Григорий Иванович, не понимая, к чему клонится дело, ответил:
— Есть ещё.
— А ты покажь.
— Да что там...
— Нет, нет, — заторопился Иван Алексеевич, — покажь, покажь.
И на своём настоял.
Развязали узлы. Иван Алексеевич из кипы соболька выхватил.
Мех полыхнул огнём, аж в комнате светлее стало. Погладил мех рукой осторожной Иван Алексеевич — купец питербурхский битый — и в глазах у него что-то появилось особое.
— А скажи-ка мне, Гришенька, милок, — взглянул купец на Шелихова, — какие слова молвил Александр Матвеевич Дмитриев-Момонов, когда ты был у президента Коммерц-коллегии?
— Да я и не припомню, — протянул Шелихов, — о мехах что-то было говорено.
— Вот, вот, — чуть не подпрыгнул Иван Алексеевич, — о мехах!
Постоял, подумал что-то, взглянул ещё раз на соболей, будто прицеливаясь, и за кипу рухлядишки взялся всерьёз.
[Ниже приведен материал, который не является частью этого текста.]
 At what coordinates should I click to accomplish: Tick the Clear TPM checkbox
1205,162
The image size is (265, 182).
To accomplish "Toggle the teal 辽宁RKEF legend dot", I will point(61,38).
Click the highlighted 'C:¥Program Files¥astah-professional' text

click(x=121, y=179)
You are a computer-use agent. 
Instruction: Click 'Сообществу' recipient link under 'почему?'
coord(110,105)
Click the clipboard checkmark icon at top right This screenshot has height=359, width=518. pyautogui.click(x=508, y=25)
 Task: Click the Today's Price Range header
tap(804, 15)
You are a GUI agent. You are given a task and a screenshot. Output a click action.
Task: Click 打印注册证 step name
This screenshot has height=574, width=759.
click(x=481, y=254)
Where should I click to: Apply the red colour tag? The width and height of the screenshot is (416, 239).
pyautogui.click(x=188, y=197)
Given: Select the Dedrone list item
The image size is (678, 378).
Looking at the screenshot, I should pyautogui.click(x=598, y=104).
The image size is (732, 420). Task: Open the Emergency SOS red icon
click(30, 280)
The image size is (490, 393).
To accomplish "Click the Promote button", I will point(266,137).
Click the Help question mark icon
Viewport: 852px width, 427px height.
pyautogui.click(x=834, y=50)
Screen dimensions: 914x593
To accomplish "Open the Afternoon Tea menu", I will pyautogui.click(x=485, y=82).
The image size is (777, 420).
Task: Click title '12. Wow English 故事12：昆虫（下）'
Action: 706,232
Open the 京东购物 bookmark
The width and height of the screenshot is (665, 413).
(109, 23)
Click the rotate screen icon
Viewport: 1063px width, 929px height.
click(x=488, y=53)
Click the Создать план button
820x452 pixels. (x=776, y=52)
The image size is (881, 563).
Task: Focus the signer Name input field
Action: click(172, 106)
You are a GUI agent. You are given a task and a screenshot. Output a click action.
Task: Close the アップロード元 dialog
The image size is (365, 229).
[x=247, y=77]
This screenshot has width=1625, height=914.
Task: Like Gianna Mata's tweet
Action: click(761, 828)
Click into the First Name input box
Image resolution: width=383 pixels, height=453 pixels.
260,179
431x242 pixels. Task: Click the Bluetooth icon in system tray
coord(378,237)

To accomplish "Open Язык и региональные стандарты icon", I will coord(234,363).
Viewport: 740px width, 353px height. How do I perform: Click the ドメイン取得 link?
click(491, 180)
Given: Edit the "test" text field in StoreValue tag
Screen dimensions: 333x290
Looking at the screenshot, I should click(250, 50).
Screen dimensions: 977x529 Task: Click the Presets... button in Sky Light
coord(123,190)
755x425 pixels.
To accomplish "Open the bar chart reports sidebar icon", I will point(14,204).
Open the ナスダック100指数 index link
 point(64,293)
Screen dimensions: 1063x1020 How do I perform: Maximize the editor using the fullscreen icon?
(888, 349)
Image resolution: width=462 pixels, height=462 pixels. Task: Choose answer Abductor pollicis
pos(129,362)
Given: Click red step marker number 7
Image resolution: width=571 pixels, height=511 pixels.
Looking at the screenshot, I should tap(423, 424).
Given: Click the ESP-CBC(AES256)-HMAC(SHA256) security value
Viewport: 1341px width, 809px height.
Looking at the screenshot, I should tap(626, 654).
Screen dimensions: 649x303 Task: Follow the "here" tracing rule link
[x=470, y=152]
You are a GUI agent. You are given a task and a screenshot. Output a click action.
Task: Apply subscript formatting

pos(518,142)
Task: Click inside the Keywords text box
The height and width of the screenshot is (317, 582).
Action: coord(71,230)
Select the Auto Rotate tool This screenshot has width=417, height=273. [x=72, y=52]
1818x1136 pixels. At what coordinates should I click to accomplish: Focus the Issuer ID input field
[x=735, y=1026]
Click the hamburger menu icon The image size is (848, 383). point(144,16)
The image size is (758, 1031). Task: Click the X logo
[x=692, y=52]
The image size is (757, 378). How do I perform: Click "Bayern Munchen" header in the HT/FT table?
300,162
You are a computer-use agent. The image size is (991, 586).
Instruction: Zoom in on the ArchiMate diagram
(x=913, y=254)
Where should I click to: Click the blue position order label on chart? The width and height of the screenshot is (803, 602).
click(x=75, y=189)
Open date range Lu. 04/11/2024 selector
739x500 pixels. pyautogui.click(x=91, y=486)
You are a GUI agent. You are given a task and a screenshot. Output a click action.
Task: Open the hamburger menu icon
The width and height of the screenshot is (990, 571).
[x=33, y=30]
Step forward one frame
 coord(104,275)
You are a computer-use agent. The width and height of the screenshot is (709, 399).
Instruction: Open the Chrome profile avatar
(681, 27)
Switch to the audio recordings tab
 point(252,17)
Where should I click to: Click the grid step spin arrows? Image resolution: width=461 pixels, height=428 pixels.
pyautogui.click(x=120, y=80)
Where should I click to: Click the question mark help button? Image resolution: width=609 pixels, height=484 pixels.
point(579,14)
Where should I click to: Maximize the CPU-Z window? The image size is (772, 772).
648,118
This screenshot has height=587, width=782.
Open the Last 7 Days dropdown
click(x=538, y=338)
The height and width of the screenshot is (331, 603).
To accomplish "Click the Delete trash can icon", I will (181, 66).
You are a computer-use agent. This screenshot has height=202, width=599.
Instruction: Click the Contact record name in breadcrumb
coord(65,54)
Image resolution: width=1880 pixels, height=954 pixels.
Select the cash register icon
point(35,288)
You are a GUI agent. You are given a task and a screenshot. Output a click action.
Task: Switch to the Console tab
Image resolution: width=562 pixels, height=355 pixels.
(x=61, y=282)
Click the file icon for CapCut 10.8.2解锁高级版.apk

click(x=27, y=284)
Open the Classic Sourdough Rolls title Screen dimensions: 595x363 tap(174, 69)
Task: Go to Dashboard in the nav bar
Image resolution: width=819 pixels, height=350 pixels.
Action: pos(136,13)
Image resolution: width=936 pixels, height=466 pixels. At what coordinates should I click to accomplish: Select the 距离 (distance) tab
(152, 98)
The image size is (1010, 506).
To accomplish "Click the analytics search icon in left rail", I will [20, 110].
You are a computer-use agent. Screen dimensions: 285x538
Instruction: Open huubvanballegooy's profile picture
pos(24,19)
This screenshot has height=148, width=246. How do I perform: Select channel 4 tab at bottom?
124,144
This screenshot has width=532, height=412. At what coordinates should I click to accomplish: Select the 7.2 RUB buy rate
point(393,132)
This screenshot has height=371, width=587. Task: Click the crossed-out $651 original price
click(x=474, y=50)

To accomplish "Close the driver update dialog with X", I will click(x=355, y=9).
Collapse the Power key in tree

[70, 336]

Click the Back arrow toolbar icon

Соболя и на свет глядел, и мездру рвал, шерстинки пробовал на зуб. Но соболь был отменный. Шкурки темны, цвета голубого, подбрюшья желты, хвосты — поленом. Языком прищёлкивал Иван Алексеевич.
— Красота, ах, красота! — щурился довольно. Лицо у него, словно намазанное маслом, заблестело.
— Ну, — спросил Григорий Иванович, на купца питербурхского глядя, — а что дальше-то?
— Увидишь, — неопределённо отвечал Иван Алексеевич.
— Ты что, Момонову, что ли, сунуть соболей-то хочешь? Это уж, извини, совсем очуметь надо. Видел я его. Волчище. У-у-у... Нет, брат, Момонова на таком коне не обскачешь.
Григорий Иванович подхватил из кипы соболька, глянул да и бросил с досадой:
— Нет, не обскачешь.
— Вот то-то и оно, — вразумительно сказал Иван Алексеевич, — что волчище. — Руки за спину заложил и не то вздохнул, не то хмыкнул. Сказал: — А волк — он жаден, и глотка у него здоровая, сколько ни жрёт — всё мало. Есть у меня один человечек, высоко вхож и продувной — спасу нет. Поглядим. Наше дело купецкое — товар предложить. А такой товар... — Иван Алексеевич тряхнул собольками... — и царице показать не срамно. — Глазки у него утонули под бровями. — А денежки за товар можно и не спрашивать. Как думаешь? С просьбицей только подойти... С просьбицей... А?